Movies are made up of a series of moments. Some moments are exciting, others are sweet. Some moments are shocking, others are heartwarming. It’s these moments that the audience remembers. A film that contains a memorable moment (or multiple ones) is the one that audiences return to over and over again. There are films that one loves to watch again and again, then there are others that one viewing is enough. I love Classic films but I don’t instantly subscribe to the idea that just because it’s old, it’s instantly a classic. A film has to be memorable. A film has to be worthy of watching again and again without it being tiresome. While a film may not have received critical acclaim, if it fulfills the aforementioned criteria, then for me, it’s a classic.

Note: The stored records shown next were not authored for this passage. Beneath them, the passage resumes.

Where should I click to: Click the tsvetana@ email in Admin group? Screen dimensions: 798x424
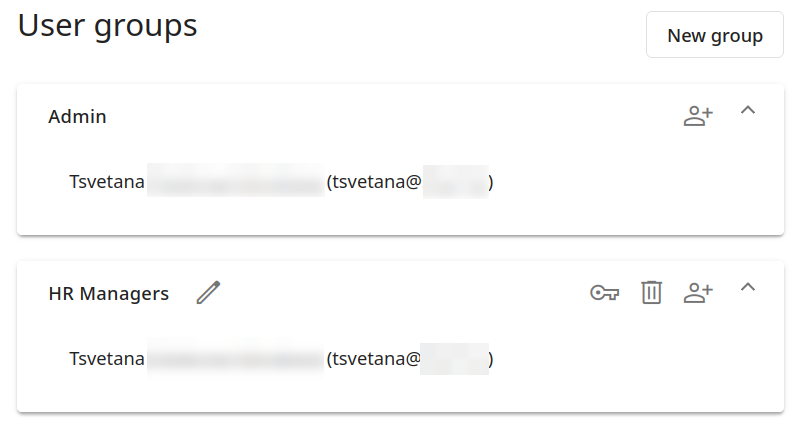point(375,183)
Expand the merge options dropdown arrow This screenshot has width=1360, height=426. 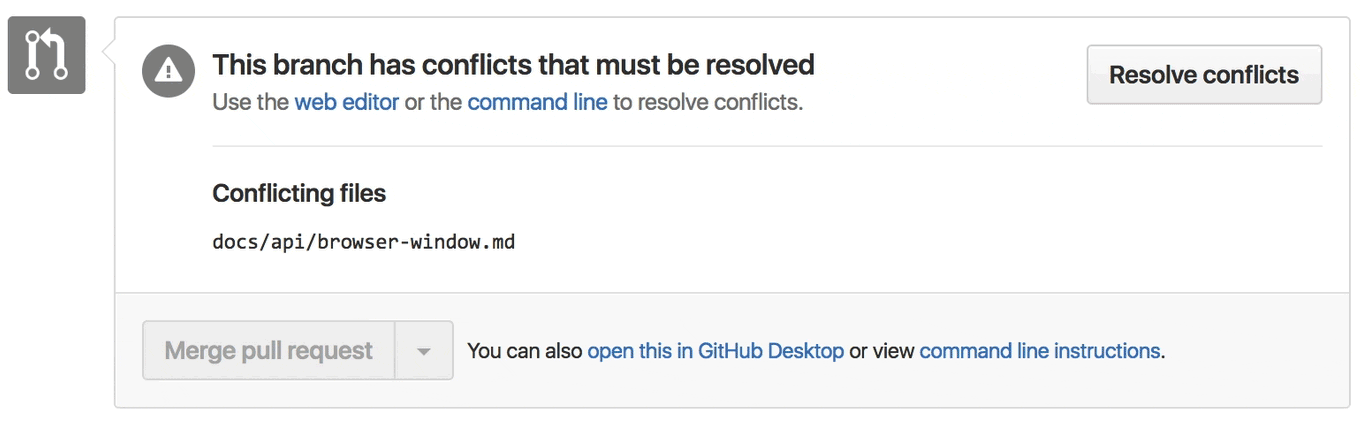(424, 351)

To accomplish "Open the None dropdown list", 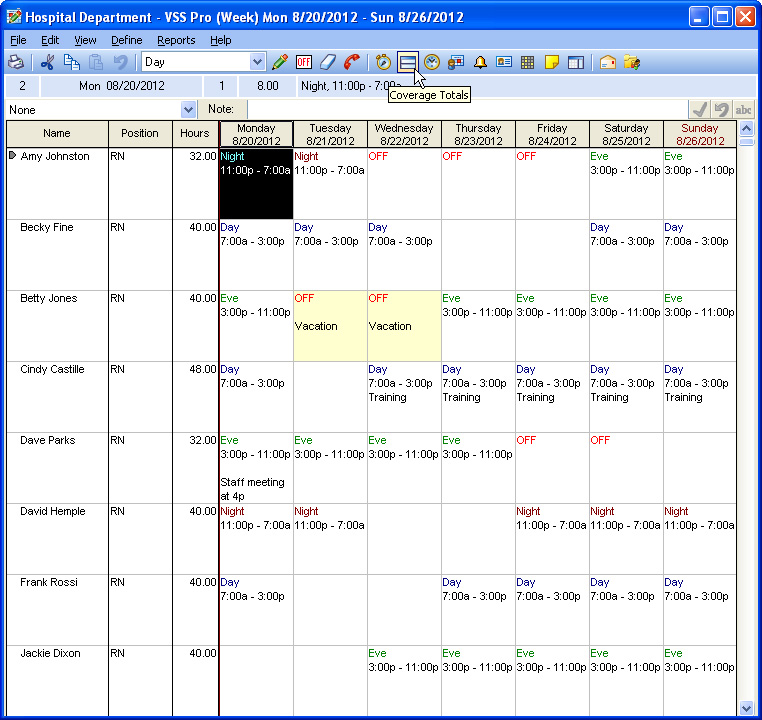I will [188, 109].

This series is about the memorable moments. The moment in a film that sets the film apart from others.
Without further ado, here is a memorable moment:
The Wizard of Oz (1939). This film features a series of memorable moments, but the scene in which Judy Garland (Dorothy) steps out of her sepia-toned home and into the colorful world of Oz is one of the most memorable and one of the best in cinema. The contrast between the drab brown of the beginning and the bright, almost too bright, world of The Munchkins is awe-inspiring and does a perfect job setting up the magic of Oz. This scene also sets up one of the most famous lines in film: “Toto, I don’t think we’re in Kansas anymore.”
No Dorothy, you are most definitely not in Kansas anymore.